Reproduce the full set of records that follow, exactly as shown.

====== Material shown ======

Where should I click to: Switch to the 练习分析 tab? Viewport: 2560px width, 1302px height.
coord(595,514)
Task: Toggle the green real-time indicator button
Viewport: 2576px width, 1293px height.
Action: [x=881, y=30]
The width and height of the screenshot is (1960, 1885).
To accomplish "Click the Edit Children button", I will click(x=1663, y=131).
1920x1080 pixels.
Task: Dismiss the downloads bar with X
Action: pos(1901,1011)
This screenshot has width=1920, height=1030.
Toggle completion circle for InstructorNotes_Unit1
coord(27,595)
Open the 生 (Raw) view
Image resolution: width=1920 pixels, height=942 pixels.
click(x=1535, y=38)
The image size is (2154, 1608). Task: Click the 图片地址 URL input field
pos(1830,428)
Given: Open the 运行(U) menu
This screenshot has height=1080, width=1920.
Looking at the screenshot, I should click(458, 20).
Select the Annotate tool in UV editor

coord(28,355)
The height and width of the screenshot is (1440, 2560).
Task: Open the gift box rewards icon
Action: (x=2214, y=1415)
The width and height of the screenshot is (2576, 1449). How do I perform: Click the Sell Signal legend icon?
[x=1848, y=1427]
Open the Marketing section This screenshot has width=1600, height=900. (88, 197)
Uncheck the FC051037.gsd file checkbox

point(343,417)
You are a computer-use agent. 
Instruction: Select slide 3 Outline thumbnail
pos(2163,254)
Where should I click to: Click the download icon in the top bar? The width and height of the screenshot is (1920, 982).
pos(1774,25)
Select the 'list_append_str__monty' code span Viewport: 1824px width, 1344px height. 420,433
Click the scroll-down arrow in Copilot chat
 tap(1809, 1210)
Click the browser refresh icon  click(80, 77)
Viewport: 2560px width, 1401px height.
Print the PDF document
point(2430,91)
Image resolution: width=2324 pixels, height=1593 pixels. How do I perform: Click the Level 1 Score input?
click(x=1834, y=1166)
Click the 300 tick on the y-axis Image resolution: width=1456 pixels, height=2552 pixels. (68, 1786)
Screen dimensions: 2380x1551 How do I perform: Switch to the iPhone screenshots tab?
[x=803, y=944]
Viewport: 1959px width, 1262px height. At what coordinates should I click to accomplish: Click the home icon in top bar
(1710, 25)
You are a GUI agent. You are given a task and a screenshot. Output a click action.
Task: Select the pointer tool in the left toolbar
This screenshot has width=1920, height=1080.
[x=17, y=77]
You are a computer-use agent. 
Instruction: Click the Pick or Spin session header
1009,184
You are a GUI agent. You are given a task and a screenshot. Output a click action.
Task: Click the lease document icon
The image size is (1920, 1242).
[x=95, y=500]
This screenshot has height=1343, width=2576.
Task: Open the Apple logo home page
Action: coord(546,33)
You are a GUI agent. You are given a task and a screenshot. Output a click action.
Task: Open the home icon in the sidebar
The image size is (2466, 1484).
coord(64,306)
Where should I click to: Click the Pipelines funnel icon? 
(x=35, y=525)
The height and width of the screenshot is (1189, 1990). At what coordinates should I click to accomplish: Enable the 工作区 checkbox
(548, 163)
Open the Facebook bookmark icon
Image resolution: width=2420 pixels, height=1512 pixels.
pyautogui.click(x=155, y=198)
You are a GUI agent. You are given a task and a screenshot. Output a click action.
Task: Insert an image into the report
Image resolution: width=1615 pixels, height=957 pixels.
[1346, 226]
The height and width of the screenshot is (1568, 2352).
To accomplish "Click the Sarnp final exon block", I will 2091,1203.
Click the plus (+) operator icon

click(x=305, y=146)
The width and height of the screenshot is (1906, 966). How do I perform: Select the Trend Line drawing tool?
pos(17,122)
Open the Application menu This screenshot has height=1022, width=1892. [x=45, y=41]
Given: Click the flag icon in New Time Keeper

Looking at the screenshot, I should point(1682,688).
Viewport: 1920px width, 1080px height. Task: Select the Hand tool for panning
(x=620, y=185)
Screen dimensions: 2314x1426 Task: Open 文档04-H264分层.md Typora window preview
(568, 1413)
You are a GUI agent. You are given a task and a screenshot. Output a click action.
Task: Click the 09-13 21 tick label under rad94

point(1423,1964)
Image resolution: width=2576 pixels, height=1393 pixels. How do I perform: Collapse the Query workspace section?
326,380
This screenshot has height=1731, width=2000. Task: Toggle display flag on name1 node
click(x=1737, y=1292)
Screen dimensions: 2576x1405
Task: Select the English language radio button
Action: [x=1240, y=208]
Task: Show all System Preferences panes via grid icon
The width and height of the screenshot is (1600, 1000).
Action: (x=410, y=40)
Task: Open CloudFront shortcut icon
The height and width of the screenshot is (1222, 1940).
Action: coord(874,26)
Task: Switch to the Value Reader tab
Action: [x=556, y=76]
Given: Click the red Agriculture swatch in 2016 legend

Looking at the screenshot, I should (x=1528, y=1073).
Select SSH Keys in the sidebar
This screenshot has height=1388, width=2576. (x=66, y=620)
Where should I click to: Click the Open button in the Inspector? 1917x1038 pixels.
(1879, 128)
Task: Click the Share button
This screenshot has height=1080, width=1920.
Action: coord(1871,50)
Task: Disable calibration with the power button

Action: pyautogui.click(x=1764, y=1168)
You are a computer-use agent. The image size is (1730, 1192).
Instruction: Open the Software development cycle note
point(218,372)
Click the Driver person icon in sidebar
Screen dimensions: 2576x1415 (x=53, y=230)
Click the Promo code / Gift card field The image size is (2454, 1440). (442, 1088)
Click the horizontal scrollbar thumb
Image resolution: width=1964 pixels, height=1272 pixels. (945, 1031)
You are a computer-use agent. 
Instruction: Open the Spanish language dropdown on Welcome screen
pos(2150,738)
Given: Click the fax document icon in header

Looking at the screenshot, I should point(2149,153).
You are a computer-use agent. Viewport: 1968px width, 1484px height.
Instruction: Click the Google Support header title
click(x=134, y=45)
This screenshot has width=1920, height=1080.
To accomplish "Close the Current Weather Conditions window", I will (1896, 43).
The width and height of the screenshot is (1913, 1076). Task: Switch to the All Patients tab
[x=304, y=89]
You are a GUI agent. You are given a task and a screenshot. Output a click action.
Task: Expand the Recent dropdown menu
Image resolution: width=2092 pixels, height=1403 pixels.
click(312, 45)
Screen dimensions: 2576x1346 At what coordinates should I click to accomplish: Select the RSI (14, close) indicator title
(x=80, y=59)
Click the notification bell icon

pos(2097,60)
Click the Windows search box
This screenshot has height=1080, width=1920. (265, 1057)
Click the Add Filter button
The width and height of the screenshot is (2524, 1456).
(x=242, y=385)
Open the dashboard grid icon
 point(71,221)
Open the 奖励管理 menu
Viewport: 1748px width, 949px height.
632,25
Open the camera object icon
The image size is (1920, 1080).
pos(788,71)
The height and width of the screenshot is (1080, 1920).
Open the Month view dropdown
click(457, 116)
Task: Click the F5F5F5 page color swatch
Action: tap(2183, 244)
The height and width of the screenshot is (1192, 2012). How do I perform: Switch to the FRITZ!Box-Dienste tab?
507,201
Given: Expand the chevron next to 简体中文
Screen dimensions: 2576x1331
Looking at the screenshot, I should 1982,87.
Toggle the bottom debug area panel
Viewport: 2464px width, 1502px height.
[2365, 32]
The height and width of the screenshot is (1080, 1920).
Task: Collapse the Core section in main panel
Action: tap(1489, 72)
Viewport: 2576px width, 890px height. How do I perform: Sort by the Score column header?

======

**Response to the exercise:**
Where should I click to: Switch to the 练习分析 tab? Viewport: 2560px width, 1302px height.
coord(595,514)
Task: Toggle the green real-time indicator button
Viewport: 2576px width, 1293px height.
Action: [x=881, y=30]
The width and height of the screenshot is (1960, 1885).
To accomplish "Click the Edit Children button", I will click(x=1663, y=131).
1920x1080 pixels.
Task: Dismiss the downloads bar with X
Action: pos(1901,1011)
This screenshot has width=1920, height=1030.
Toggle completion circle for InstructorNotes_Unit1
coord(27,595)
Open the 生 (Raw) view
Image resolution: width=1920 pixels, height=942 pixels.
click(x=1535, y=38)
The image size is (2154, 1608). Task: Click the 图片地址 URL input field
pos(1830,428)
Given: Open the 运行(U) menu
This screenshot has height=1080, width=1920.
Looking at the screenshot, I should click(458, 20).
Select the Annotate tool in UV editor

coord(28,355)
The height and width of the screenshot is (1440, 2560).
Task: Open the gift box rewards icon
Action: (x=2214, y=1415)
The width and height of the screenshot is (2576, 1449). How do I perform: Click the Sell Signal legend icon?
[x=1848, y=1427]
Open the Marketing section This screenshot has width=1600, height=900. (88, 197)
Uncheck the FC051037.gsd file checkbox

point(343,417)
You are a computer-use agent. 
Instruction: Select slide 3 Outline thumbnail
pos(2163,254)
Where should I click to: Click the download icon in the top bar? The width and height of the screenshot is (1920, 982).
pos(1774,25)
Select the 'list_append_str__monty' code span Viewport: 1824px width, 1344px height. 420,433
Click the scroll-down arrow in Copilot chat
 tap(1809, 1210)
Click the browser refresh icon  click(80, 77)
Viewport: 2560px width, 1401px height.
Print the PDF document
point(2430,91)
Image resolution: width=2324 pixels, height=1593 pixels. How do I perform: Click the Level 1 Score input?
click(x=1834, y=1166)
Click the 300 tick on the y-axis Image resolution: width=1456 pixels, height=2552 pixels. (68, 1786)
Screen dimensions: 2380x1551 How do I perform: Switch to the iPhone screenshots tab?
[x=803, y=944]
Viewport: 1959px width, 1262px height. At what coordinates should I click to accomplish: Click the home icon in top bar
(1710, 25)
You are a GUI agent. You are given a task and a screenshot. Output a click action.
Task: Select the pointer tool in the left toolbar
This screenshot has width=1920, height=1080.
[x=17, y=77]
You are a computer-use agent. 
Instruction: Click the Pick or Spin session header
1009,184
You are a GUI agent. You are given a task and a screenshot. Output a click action.
Task: Click the lease document icon
The image size is (1920, 1242).
[x=95, y=500]
This screenshot has height=1343, width=2576.
Task: Open the Apple logo home page
Action: coord(546,33)
You are a GUI agent. You are given a task and a screenshot. Output a click action.
Task: Open the home icon in the sidebar
The image size is (2466, 1484).
coord(64,306)
Where should I click to: Click the Pipelines funnel icon? 
(x=35, y=525)
The height and width of the screenshot is (1189, 1990). At what coordinates should I click to accomplish: Enable the 工作区 checkbox
(548, 163)
Open the Facebook bookmark icon
Image resolution: width=2420 pixels, height=1512 pixels.
pyautogui.click(x=155, y=198)
You are a GUI agent. You are given a task and a screenshot. Output a click action.
Task: Insert an image into the report
Image resolution: width=1615 pixels, height=957 pixels.
[1346, 226]
The height and width of the screenshot is (1568, 2352).
To accomplish "Click the Sarnp final exon block", I will 2091,1203.
Click the plus (+) operator icon

click(x=305, y=146)
The width and height of the screenshot is (1906, 966). How do I perform: Select the Trend Line drawing tool?
pos(17,122)
Open the Application menu This screenshot has height=1022, width=1892. [x=45, y=41]
Given: Click the flag icon in New Time Keeper

Looking at the screenshot, I should point(1682,688).
Viewport: 1920px width, 1080px height. Task: Select the Hand tool for panning
(x=620, y=185)
Screen dimensions: 2314x1426 Task: Open 文档04-H264分层.md Typora window preview
(568, 1413)
You are a GUI agent. You are given a task and a screenshot. Output a click action.
Task: Click the 09-13 21 tick label under rad94

point(1423,1964)
Image resolution: width=2576 pixels, height=1393 pixels. How do I perform: Collapse the Query workspace section?
326,380
This screenshot has height=1731, width=2000. Task: Toggle display flag on name1 node
click(x=1737, y=1292)
Screen dimensions: 2576x1405
Task: Select the English language radio button
Action: [x=1240, y=208]
Task: Show all System Preferences panes via grid icon
The width and height of the screenshot is (1600, 1000).
Action: (x=410, y=40)
Task: Open CloudFront shortcut icon
The height and width of the screenshot is (1222, 1940).
Action: coord(874,26)
Task: Switch to the Value Reader tab
Action: [x=556, y=76]
Given: Click the red Agriculture swatch in 2016 legend

Looking at the screenshot, I should (x=1528, y=1073).
Select SSH Keys in the sidebar
This screenshot has height=1388, width=2576. (x=66, y=620)
Where should I click to: Click the Open button in the Inspector? 1917x1038 pixels.
(1879, 128)
Task: Click the Share button
This screenshot has height=1080, width=1920.
Action: coord(1871,50)
Task: Disable calibration with the power button

Action: pyautogui.click(x=1764, y=1168)
You are a computer-use agent. The image size is (1730, 1192).
Instruction: Open the Software development cycle note
point(218,372)
Click the Driver person icon in sidebar
Screen dimensions: 2576x1415 (x=53, y=230)
Click the Promo code / Gift card field The image size is (2454, 1440). (442, 1088)
Click the horizontal scrollbar thumb
Image resolution: width=1964 pixels, height=1272 pixels. (945, 1031)
You are a computer-use agent. 
Instruction: Open the Spanish language dropdown on Welcome screen
pos(2150,738)
Given: Click the fax document icon in header

Looking at the screenshot, I should point(2149,153).
You are a computer-use agent. Viewport: 1968px width, 1484px height.
Instruction: Click the Google Support header title
click(x=134, y=45)
This screenshot has width=1920, height=1080.
To accomplish "Close the Current Weather Conditions window", I will (1896, 43).
The width and height of the screenshot is (1913, 1076). Task: Switch to the All Patients tab
[x=304, y=89]
You are a GUI agent. You are given a task and a screenshot. Output a click action.
Task: Expand the Recent dropdown menu
Image resolution: width=2092 pixels, height=1403 pixels.
click(312, 45)
Screen dimensions: 2576x1346 At what coordinates should I click to accomplish: Select the RSI (14, close) indicator title
(x=80, y=59)
Click the notification bell icon

pos(2097,60)
Click the Windows search box
This screenshot has height=1080, width=1920. (265, 1057)
Click the Add Filter button
The width and height of the screenshot is (2524, 1456).
(x=242, y=385)
Open the dashboard grid icon
 point(71,221)
Open the 奖励管理 menu
Viewport: 1748px width, 949px height.
632,25
Open the camera object icon
The image size is (1920, 1080).
pos(788,71)
The height and width of the screenshot is (1080, 1920).
Open the Month view dropdown
click(457, 116)
Task: Click the F5F5F5 page color swatch
Action: tap(2183, 244)
The height and width of the screenshot is (1192, 2012). How do I perform: Switch to the FRITZ!Box-Dienste tab?
507,201
Given: Expand the chevron next to 简体中文
Screen dimensions: 2576x1331
Looking at the screenshot, I should 1982,87.
Toggle the bottom debug area panel
Viewport: 2464px width, 1502px height.
[2365, 32]
The height and width of the screenshot is (1080, 1920).
Task: Collapse the Core section in main panel
Action: tap(1489, 72)
Viewport: 2576px width, 890px height. How do I perform: Sort by the Score column header?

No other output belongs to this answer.